My command is ../SNPsplit-0.3.4/SNPsplit_genome_preparation --nmasking --skip_filtering --vcf_file sample.vcf.gz --reference_genome ../hg38_genome/ --strain SPRET_EiJ --genome_build hg38_Nmasked

My vcf file is downloaded from https://ftp.ncbi.nlm.nih.gov/snp/organisms/human_9606_b151_GRCh38p7/VCF/00-common_all.vcf.gz

My reference genome is downloaded from http://ftp.ebi.ac.uk/pub/databases/gencode/Gencode_human/release_38/GRCh38.primary_assembly.genome.fa.gz. All 'chr' are replaced by ''.
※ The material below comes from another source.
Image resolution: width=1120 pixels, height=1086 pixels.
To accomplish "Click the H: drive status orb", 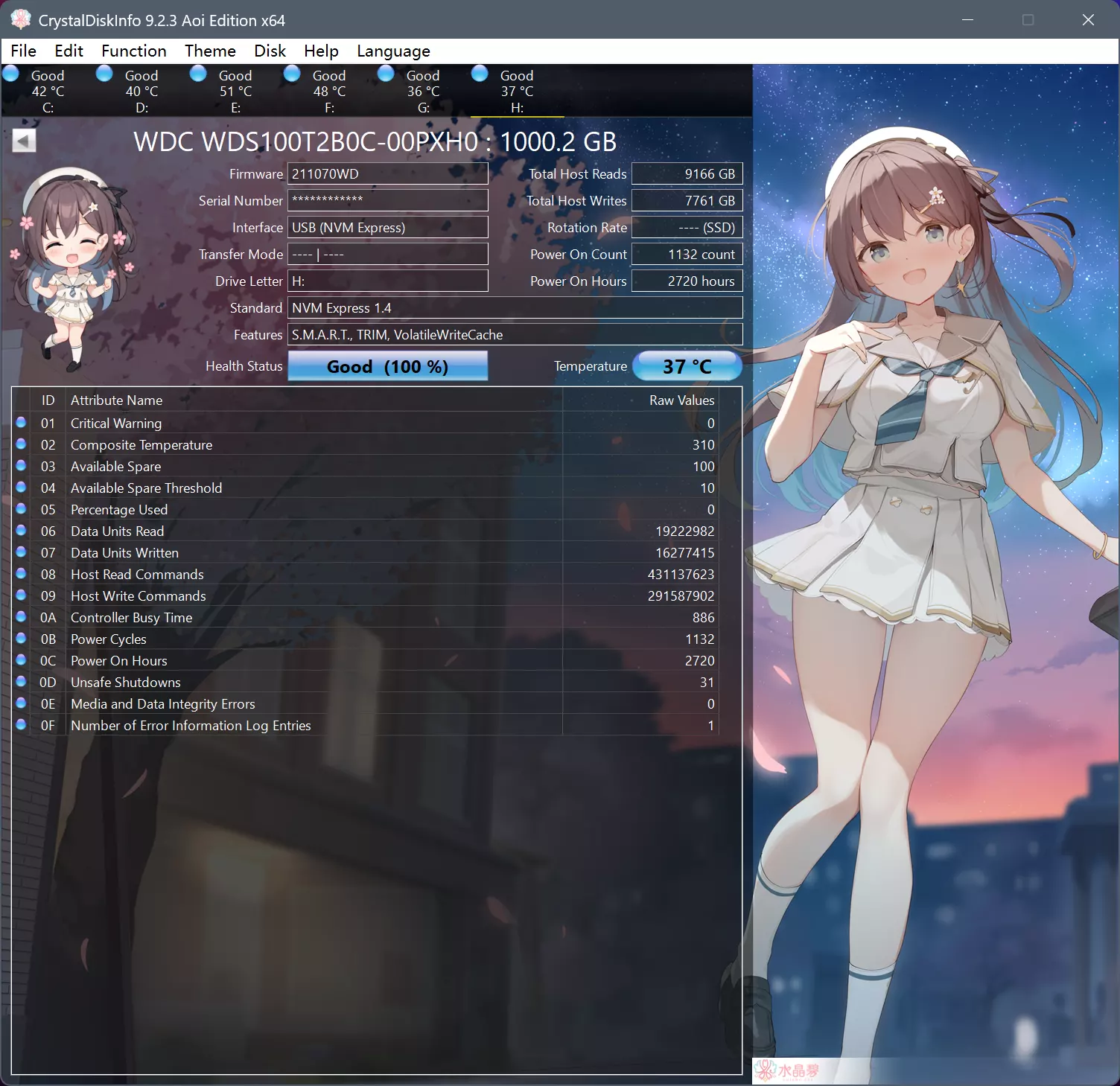I will point(480,74).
My SNP files are in the below format. rs544419019 1 11012 C/G rs561109771 1 11063 T/G rs540538026 1 13110 G/A rs62635286 1 13116 T/G rs62028691 1 13118 A/G rs531730856 1 13273 G/C rs548333521 1 13284 G/A rs571093408 1 13380 C/G rs568927457 1 13453 T/C rs546169444 1 14464 A/T

My log file is

Reading/filtering VCF file: No (skipped by user)
Reference genome: ../hg38_genome/
N-masking: Yes
Full SNP genome: No
SNP strain: SPRET_EiJ

Using the following chromosomes (HARCODED IN!!!):
1 2 3 4 5 6 7 8 9 10 11
12 13 14 15 16 17 18 19 20 21 22
X Y MT

Skipped reading the VCF file and filtering SNPs again (specified by user)
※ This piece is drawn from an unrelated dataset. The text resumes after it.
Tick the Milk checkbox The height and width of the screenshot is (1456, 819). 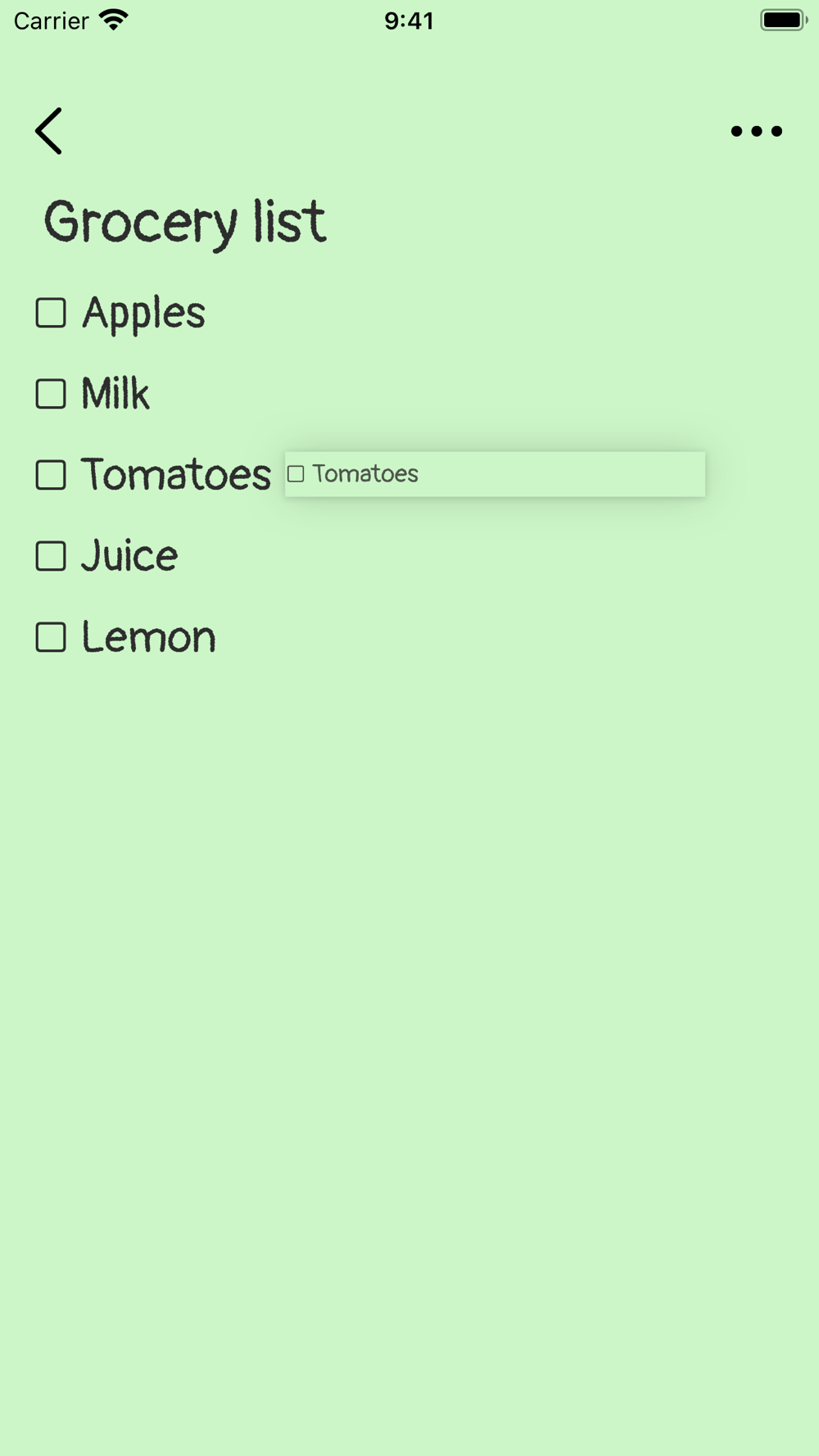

Now reading in and storing sequence information of the genome specified in: ../hg38_genome/ chr 1 (248956422 bp) chr 2 (242193529 bp) chr 3 (198295559 bp) chr 4 (190214555 bp) chr 5 (181538259 bp) chr 6 (170805979 bp) chr 7 (159345973 bp) chr 8 (145138636 bp) chr 9 (138394717 bp) chr 10 (133797422 bp) chr 11 (135086622 bp) chr 12 (133275309 bp) chr 13 (114364328 bp) chr 14 (107043718 bp) chr 15 (101991189 bp) chr 16 (90338345 bp) chr 17 (83257441 bp) chr 18 (80373285 bp) chr 19 (58617616 bp) chr 20 (64444167 bp) chr X (156040895 bp) chr Y (57227415 bp) chr M (16569 bp) Processing chromosome 1 (for strain SPRET_EiJ)
Reading SNPs from file /net/noble/vol8/hefang2/hg38.Nmasked.common/SNPs_SPRET_EiJ/chr1.txt Clearing SNP array... Writing modified chromosome (N-masking) Writing N-masked output to: /net/noble/vol8/hefang2/hg38.Nmasked.common/SPRET_EiJ_N-masked/chr1.N-masked.fa 0 SNPs total for chromosome 1 0 positions on chromosome 1 were changed to 'N'

Processing chromosome 2 (for strain SPRET_EiJ)
Reading SNPs from file /net/noble/vol8/hefang2/hg38.Nmasked.common/SNPs_SPRET_EiJ/chr2.txt Clearing SNP array... Writing modified chromosome (N-masking) Writing N-masked output to: /net/noble/vol8/hefang2/hg38.Nmasked.common/SPRET_EiJ_N-masked/chr2.N-masked.fa 0 SNPs total for chromosome 2 0 positions on chromosome 2 were changed to 'N'

FelixKrueger commented 2 years ago

Excellent, I am glad it worked now - especially since it didn't require anything from my side :P Good luck!